[Stored data]
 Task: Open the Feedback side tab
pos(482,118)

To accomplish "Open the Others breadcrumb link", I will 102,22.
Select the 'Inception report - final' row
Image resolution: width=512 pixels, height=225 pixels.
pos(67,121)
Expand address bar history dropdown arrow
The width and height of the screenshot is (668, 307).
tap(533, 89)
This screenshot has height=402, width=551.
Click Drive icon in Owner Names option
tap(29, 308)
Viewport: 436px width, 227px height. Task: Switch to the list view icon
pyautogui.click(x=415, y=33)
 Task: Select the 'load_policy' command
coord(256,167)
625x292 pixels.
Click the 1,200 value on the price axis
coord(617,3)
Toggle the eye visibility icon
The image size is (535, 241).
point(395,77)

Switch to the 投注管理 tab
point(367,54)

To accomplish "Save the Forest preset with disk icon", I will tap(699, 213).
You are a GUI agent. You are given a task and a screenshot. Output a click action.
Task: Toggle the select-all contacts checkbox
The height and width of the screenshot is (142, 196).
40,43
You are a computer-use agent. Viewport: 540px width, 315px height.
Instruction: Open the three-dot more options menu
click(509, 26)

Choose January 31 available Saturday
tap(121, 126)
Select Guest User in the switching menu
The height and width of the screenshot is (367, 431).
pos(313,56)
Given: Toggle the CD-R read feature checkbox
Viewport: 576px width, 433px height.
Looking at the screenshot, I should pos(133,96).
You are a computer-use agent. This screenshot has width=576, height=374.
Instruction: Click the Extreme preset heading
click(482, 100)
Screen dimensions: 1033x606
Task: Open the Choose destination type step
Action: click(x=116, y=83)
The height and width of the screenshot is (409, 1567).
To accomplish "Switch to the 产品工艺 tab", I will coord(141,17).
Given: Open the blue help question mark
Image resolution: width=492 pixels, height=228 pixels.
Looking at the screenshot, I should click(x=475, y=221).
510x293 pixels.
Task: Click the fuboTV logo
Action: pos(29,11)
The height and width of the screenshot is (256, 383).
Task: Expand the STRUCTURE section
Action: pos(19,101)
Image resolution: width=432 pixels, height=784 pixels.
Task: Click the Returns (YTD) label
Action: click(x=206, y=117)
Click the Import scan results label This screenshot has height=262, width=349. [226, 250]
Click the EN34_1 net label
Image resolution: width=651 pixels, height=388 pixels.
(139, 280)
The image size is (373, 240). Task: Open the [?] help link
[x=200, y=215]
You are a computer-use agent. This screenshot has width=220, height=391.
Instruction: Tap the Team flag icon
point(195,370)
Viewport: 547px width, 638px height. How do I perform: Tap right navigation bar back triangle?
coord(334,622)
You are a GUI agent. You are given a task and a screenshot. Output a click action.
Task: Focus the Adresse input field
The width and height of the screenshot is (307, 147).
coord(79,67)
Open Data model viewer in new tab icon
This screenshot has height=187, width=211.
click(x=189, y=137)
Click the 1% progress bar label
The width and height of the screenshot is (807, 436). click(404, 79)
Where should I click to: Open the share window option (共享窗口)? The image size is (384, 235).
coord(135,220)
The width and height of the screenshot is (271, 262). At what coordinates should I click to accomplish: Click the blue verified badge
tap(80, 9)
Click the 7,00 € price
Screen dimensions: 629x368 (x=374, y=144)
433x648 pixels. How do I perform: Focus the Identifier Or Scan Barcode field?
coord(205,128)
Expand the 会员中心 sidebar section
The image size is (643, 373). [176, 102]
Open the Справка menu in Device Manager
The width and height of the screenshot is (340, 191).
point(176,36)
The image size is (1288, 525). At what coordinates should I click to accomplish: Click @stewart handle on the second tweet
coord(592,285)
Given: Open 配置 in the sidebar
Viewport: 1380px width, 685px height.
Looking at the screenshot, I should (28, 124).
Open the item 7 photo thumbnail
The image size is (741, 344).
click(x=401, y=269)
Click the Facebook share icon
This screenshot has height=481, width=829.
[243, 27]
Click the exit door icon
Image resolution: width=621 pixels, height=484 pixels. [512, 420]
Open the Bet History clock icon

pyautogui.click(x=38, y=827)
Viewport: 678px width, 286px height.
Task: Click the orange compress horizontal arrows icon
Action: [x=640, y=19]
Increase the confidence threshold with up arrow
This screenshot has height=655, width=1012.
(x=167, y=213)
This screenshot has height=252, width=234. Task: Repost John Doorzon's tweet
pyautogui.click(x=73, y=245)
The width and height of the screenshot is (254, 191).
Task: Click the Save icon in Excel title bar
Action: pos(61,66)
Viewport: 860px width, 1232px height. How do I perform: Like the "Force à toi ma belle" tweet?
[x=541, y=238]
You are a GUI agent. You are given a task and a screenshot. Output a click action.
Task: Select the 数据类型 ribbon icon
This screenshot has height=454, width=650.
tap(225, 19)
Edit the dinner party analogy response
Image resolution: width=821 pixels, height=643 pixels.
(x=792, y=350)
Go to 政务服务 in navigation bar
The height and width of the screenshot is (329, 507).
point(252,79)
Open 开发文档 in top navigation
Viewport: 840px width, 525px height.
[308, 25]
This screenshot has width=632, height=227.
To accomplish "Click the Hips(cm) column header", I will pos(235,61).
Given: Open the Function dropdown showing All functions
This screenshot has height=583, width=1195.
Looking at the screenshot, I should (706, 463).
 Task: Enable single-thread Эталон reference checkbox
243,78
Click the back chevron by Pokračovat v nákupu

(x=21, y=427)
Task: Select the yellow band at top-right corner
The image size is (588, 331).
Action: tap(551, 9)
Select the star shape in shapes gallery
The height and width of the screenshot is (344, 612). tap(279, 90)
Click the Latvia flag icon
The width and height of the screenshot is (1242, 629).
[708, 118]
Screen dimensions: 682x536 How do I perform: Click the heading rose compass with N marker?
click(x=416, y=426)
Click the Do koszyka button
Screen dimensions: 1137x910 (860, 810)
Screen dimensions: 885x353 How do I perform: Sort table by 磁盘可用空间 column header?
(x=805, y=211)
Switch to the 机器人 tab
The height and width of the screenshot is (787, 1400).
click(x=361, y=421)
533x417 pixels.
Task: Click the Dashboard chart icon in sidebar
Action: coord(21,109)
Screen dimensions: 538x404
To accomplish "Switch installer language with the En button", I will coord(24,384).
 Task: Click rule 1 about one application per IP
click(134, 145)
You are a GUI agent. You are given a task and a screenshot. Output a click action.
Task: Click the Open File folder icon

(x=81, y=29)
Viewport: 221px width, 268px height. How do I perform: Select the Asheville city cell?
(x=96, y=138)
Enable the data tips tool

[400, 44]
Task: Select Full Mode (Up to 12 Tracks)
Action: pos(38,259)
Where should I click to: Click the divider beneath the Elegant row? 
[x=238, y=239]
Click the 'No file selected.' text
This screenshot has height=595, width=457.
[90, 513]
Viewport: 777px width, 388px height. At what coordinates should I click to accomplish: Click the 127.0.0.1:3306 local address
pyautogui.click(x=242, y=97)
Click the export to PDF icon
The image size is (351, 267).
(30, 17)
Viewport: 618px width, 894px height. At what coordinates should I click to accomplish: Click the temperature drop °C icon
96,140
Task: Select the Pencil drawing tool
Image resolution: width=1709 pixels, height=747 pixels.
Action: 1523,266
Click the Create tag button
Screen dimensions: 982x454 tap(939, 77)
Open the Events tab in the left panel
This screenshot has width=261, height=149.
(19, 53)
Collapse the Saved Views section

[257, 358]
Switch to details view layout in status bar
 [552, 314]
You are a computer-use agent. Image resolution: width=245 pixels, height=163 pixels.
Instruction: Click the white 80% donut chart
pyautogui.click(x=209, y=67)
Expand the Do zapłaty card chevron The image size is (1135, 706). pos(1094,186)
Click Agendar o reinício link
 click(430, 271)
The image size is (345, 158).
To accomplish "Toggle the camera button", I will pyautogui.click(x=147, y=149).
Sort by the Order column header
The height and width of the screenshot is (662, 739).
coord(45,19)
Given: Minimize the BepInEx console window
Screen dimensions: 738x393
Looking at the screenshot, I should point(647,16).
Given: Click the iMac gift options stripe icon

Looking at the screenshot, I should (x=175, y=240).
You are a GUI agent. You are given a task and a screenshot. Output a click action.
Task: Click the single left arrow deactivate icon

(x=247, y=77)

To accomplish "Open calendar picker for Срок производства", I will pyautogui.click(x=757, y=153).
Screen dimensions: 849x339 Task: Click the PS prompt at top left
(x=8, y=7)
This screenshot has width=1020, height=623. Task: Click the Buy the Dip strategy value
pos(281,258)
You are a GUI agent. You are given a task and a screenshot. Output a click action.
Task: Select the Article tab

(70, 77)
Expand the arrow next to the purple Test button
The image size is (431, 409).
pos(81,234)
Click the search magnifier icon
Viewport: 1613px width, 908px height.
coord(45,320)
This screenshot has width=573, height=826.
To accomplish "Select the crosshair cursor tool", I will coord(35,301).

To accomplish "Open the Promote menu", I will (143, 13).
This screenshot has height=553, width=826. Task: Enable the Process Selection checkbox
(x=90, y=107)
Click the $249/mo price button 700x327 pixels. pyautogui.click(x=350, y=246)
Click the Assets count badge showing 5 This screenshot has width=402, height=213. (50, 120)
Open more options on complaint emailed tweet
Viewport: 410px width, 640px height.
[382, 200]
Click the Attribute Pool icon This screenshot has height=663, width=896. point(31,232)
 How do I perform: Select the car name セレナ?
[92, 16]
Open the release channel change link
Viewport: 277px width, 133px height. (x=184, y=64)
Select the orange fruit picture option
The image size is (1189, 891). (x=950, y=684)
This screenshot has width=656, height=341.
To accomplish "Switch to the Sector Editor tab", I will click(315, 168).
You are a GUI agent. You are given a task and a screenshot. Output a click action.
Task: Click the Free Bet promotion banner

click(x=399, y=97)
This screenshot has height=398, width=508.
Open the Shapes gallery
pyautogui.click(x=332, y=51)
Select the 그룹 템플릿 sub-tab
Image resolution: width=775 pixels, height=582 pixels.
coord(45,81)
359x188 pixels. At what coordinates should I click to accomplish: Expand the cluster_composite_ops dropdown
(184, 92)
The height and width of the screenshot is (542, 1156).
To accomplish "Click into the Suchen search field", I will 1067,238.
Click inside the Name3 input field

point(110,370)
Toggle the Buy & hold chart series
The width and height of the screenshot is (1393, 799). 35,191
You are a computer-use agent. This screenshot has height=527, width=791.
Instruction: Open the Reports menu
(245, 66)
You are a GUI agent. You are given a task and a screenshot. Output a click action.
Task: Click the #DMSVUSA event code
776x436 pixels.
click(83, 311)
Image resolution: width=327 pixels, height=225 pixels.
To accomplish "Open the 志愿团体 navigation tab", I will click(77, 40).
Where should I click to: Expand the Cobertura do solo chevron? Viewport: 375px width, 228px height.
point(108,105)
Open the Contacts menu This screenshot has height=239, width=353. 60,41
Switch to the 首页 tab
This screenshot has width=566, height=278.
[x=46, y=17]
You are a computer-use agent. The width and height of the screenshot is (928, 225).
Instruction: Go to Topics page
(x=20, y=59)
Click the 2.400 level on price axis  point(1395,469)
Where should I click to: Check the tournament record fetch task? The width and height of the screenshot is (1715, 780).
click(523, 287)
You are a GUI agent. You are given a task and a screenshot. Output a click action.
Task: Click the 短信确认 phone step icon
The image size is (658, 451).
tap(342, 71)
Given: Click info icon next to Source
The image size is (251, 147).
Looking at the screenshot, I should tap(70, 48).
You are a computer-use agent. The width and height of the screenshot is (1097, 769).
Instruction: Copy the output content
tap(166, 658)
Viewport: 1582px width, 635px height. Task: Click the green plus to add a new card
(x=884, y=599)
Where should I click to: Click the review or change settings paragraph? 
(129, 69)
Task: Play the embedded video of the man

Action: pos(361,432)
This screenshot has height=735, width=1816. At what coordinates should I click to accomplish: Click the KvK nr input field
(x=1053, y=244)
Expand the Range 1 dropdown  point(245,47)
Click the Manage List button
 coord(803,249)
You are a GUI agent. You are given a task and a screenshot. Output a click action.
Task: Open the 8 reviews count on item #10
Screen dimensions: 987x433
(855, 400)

PROBLEM TO WORK ON - Lines that hold the word "search" are the ones to copy from the entries above.

SOLUTION FOR THIS TASK -
Click the search magnifier icon
To accomplish "Click into the Suchen search field", I will 1067,238.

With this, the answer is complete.